Читателю, который никогда не бывал в подобных обстоятельствах, нелегко представить, каким ужасом наполняет темнота, дождь и ветер людей, заблудившихся глухой ночью и лишенных, следовательно, отрадной перспективы отогреться, осушиться и подкрепить свои силы, которая так ободряет в борьбе с суровыми стихиями. Но и самое несовершенное представление об этом ужасе достаточно объяснит мысли, забродившие в голове Партриджа, с которыми мы сейчас познакомим читателя.
Джонс все больше и больше убеждался, что они сбились с дороги; наконец, и сам проводник признался, что, кажется, они действительно не на правильном пути к Ковентри, но в то же время утверждал, что они не могли заблудиться. Однако Партридж был другого мнения. По его словам, еще когда они трогались в путь, он ожидал, что случится что-нибудь недоброе.
— Разве, сэр, вы не заметили старуху, стоявшую у двери как раз в ту минуту, когда вы садились на лошадь? Жаль, очень жаль, что вы не подали ей хоть безделицу; она сказала, что вы будете раскаиваться, — и в ту же минуту пошел дождь и поднялся ветер, который до сих пор не унимается. Пусть думают, что угодно, а я уверен, что ведьмы обладают силой поднять ветер, когда им вздумается. Мне не раз случалось это наблюдать; и если я когда-нибудь в своей жизни видел ведьму, так это, конечно, была та старуха. Я так и подумал в ту минуту, и будь у меня в кармане полпенса, я бы ей подал: таким людям всегда надо давать милостыню, иначе беду на себя накличешь; многие теряли скотину, поскупившись пожертвовать полпенса.
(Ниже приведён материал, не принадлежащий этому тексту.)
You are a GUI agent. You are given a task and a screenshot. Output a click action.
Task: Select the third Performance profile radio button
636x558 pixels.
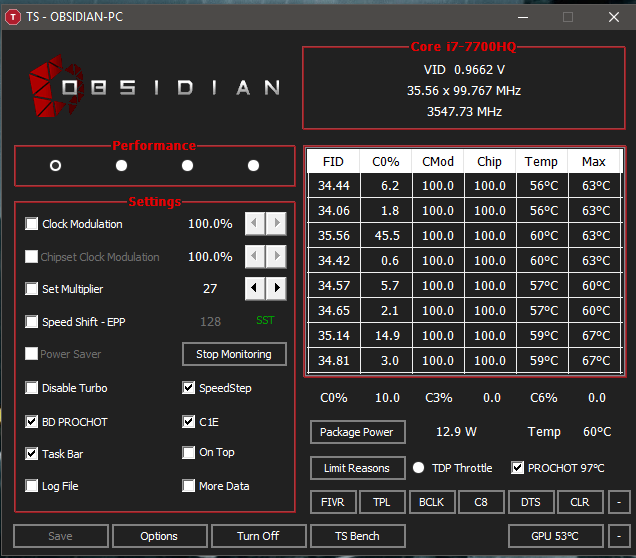187,166
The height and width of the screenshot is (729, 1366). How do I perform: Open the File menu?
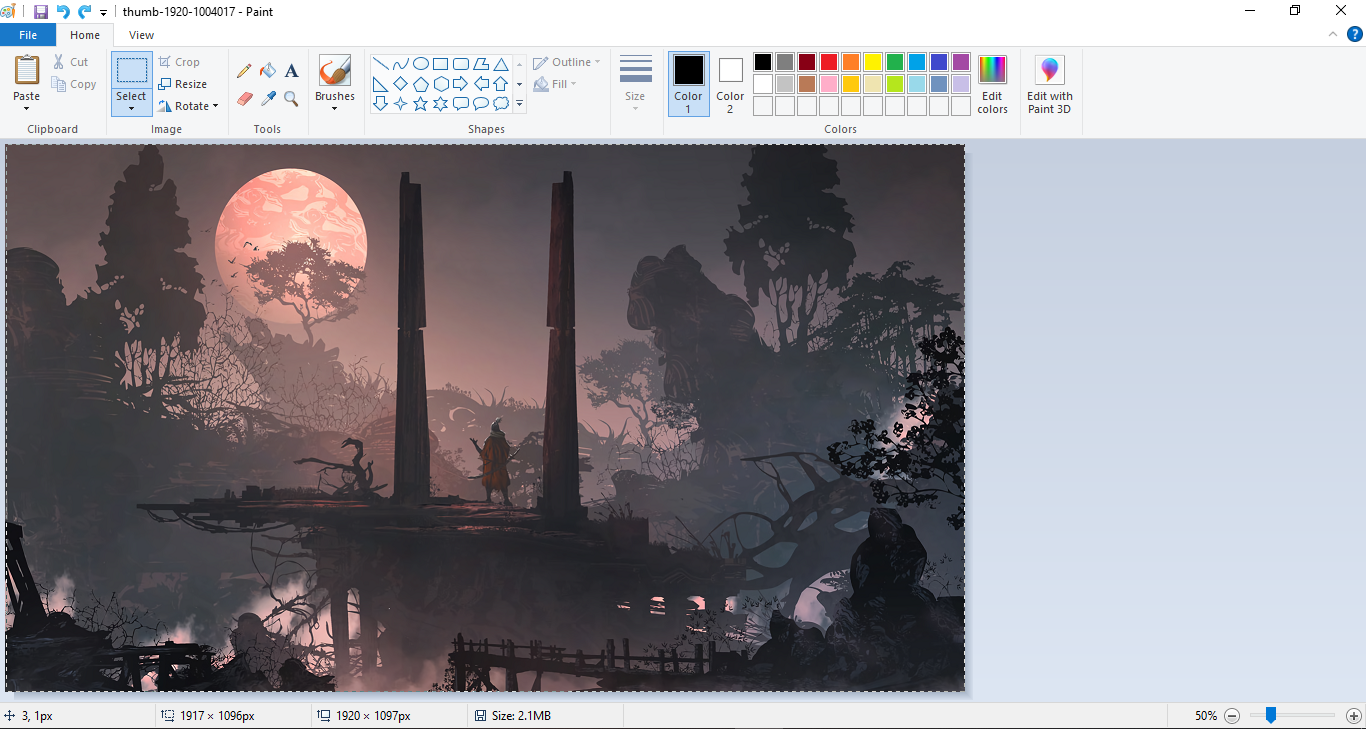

Джонс, хотя и был сильно раздосадован по случаю задержки, которую неминуемо должно было повлечь за собой это уклонение от правильного пути, не мог, однако, удержаться от улыбки по поводу суеверия приятеля, которого неожиданный случай еще больше укрепил в высказанном мнении: его лошадь оступилась и упала, — впрочем, от этого падения сам Партридж не пострадал и лишь испачкал свое платье.
Поднявшись на ноги, педагог тотчас же усмотрел в своем падении непреложное доказательство истины своих слов; но Джонс, увидя, что он не ушибся, отвечал ему с улыбкой;
— Твоя ведьма, Партридж, должно быть, пренеблагодарная шельма: я вижу, она в злобе своей не отличает друзей от недругов. Если эта почтенная леди обиделась на меня за невнимание к ней, так зачем же она сбросила с лошади тебя, после того как ты проявил к ней столько уважения?
— Нехорошо шутить с огнем, способным выкидывать такие шутки. Часто особы эти ох какие злобные! Помню, мой знакомый кузнец разозлил одну ведьму, спросив, скоро ли истечет срок ее сделки с дьяволом. И что же? Через каких-нибудь три месяца у него утонула одна из лучших коров. Но этим она не удовольствовалась: вскоре у него выбежала целая бочка прекрасного пива, — старая ведьма вытащила втулку и до капельки разлила пиво по погребу в первый же вечер, когда хозяин почал бочку, собираясь попировать кое с кем из соседей. Словом, с тех пор кузнецу ни в чем не везло; она так извела беднягу, что тот запил; через год или два на его имущество был наложен арест, и теперь он с семьей находится на попечении прихода.
Проводник, а может быть, и его лошадь так заслушались этим рассказом, что, по собственной неосторожности или по злобе ведьмы, оба тоже растянулись в грязи.
Партридж приписал и это падение всецело той же причине. Он сказал мистеру Джонсу, что теперь, наверно, будет его очередь, и принялся горячо его упрашивать вернуться, отыскать старуху и помириться с ней.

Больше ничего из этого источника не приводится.